Kudzu Interactive, which owns Snapfinger, announced Monday that it raised $7 million from Norwest Venture Partners and early investors, money it will use in part to expand its service beyond chain restaurants, known in the industry as casual dining, to independent ones.

"What they've done at Kudzu is combine three of the hottest areas right now for venture capital investing -- e-commerce, mobile and local," said Joshua Goldman, a Norwest general partner who will join Kudzu's board.

The next phase of popular -- and profitable -- cellphone apps will move beyond novelty, like turning a phone into a piano or an imitation lighter, toward mobile commerce and transactions, Mr. Goldman and other analysts say.

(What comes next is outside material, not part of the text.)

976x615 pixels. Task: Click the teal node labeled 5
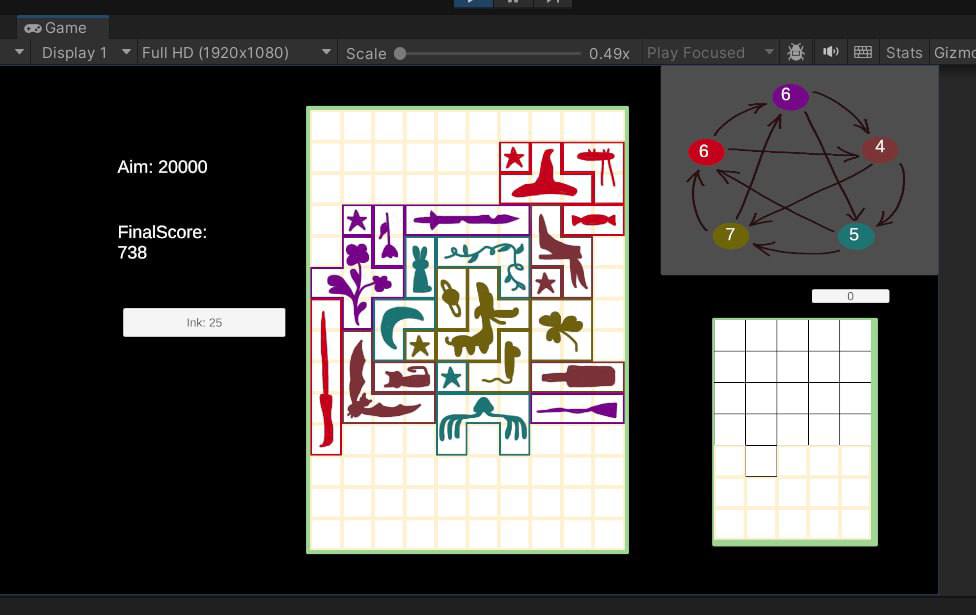click(854, 236)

Unlike most app makers, Kudzu Interactive, which is based in Atlanta, is profitable, and its revenue grew fivefold last year, said Jim Garrett, its founder and chief executive. The Snapfinger app is free for diners, and Kudzu Interactive charges restaurants 3 percent to 10 percent of each bill. It makes money every time someone uses the app, not when it is first downloaded.

"A lot of people think of mobile companies as iPhone app developers who make a product and sell it for 99 cents," Mr. Goldman said. "This is much more than that. It's a new way to conduct a transaction that everyone does multiple times per week."

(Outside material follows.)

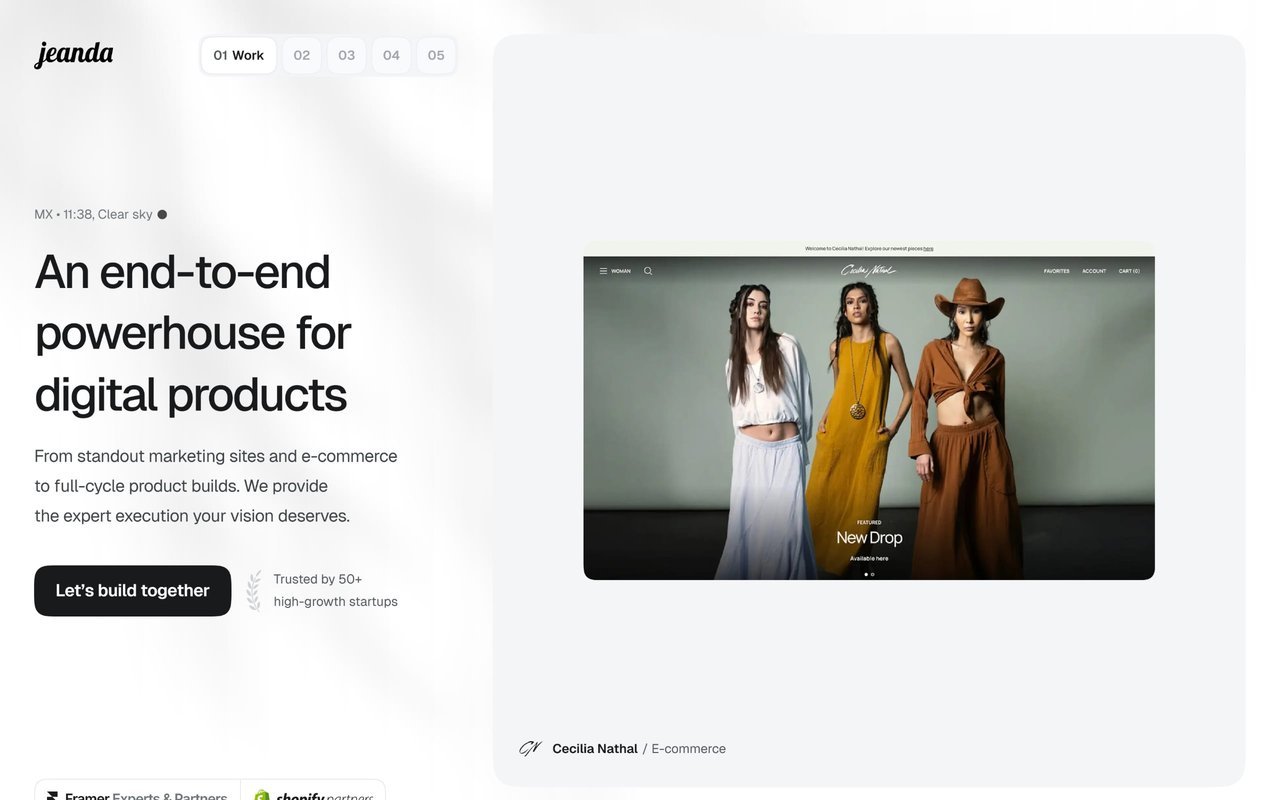1280x800 pixels.
Task: Click the laurel wreath icon
Action: (254, 590)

Many mobile apps, like Yelp and Foursquare, offer information about restaurants, but "we don't see much of a barrier to entry to doing reviews or social stuff related to restaurants," Mr. Garrett said. "The real trick is being able to place an accurate order and picking it up, and it being ready and prepared on time."

Snapfinger presents menus from 28,000 restaurants in 1,600 cities nationwide and in Canada. The service is most popular, the company says, in Orlando, Fla.; Chicago; San Francisco; Portland, Ore.; Houston; and Winnipeg, Manitoba. People can search for restaurants nearby, order and pay from their phones. There are tools for group ordering for an office lunch, ordering favorite items with one click and getting location-based, limited-time coupons.

Snapfinger is linked to each restaurant's computerized cash register, and it reflects what is available at what price that day. This real-time information is helpful because each of the hundreds of restaurants in a chain has different prices, daily specials and store hours, and if one runs out of an item, Snapfinger knows it.

Mr. Garrett's "whole vision is about modernizing the quick-service restaurant industry, much more than it is about an app," said Noah Kravitz, editor in chief of PhoneDog.com, a Web site about the mobile phone industry.

People who order takeout using Snapfinger spend about 25 percent more than when they order from a traditional menu, Mr. Garrett said. That is because Snapfinger prompts people to add items, like grilled onions on a hamburger -- the kind of upselling previously done by servers.

On Snapfinger, Boston Market offers a third side dish, like creamed spinach or macaroni and cheese, for 99 cents, and suggests desserts and drinks, which takeout customers often overlook. The amount people spend using Snapfinger is 25 percent more than other takeout customers spend, said F. Lane Cardwell Jr., Boston Market's chief executive, which is significant because 60 percent of the chain's business is takeout.

One chain plans to replace the menus in its restaurants with iPads running Snapfinger's app this summer, Mr. Garrett said, eliminating the need for some servers.

There are 400,000 restaurants in the United States that are part of chains, and their takeout business is $50 billion a year, Mr. Garrett said. Snapfinger is also adding independent restaurants, first in California and then elsewhere.

Kudzu Interactive was founded in 2004 as a service for restaurants to build their own takeout Web sites and, later, mobile apps. Snapfinger, its consumer app, was introduced last year. The mobile version is available for iPhone, Android and Palm phones; a BlackBerry app is coming in June.

Kudzu Interactive will use its new capital to increase sales to independent restaurants in addition to chains. It is also working on the iPad app to replace menus at tables, and a new app for fast-food restaurants whereby people order at the counter, to bypass the line.

"Speaking to a person at a restaurant to order over the phone is going to be like calling directory assistance these days," Mr. Goldman said. "Why would you do that?"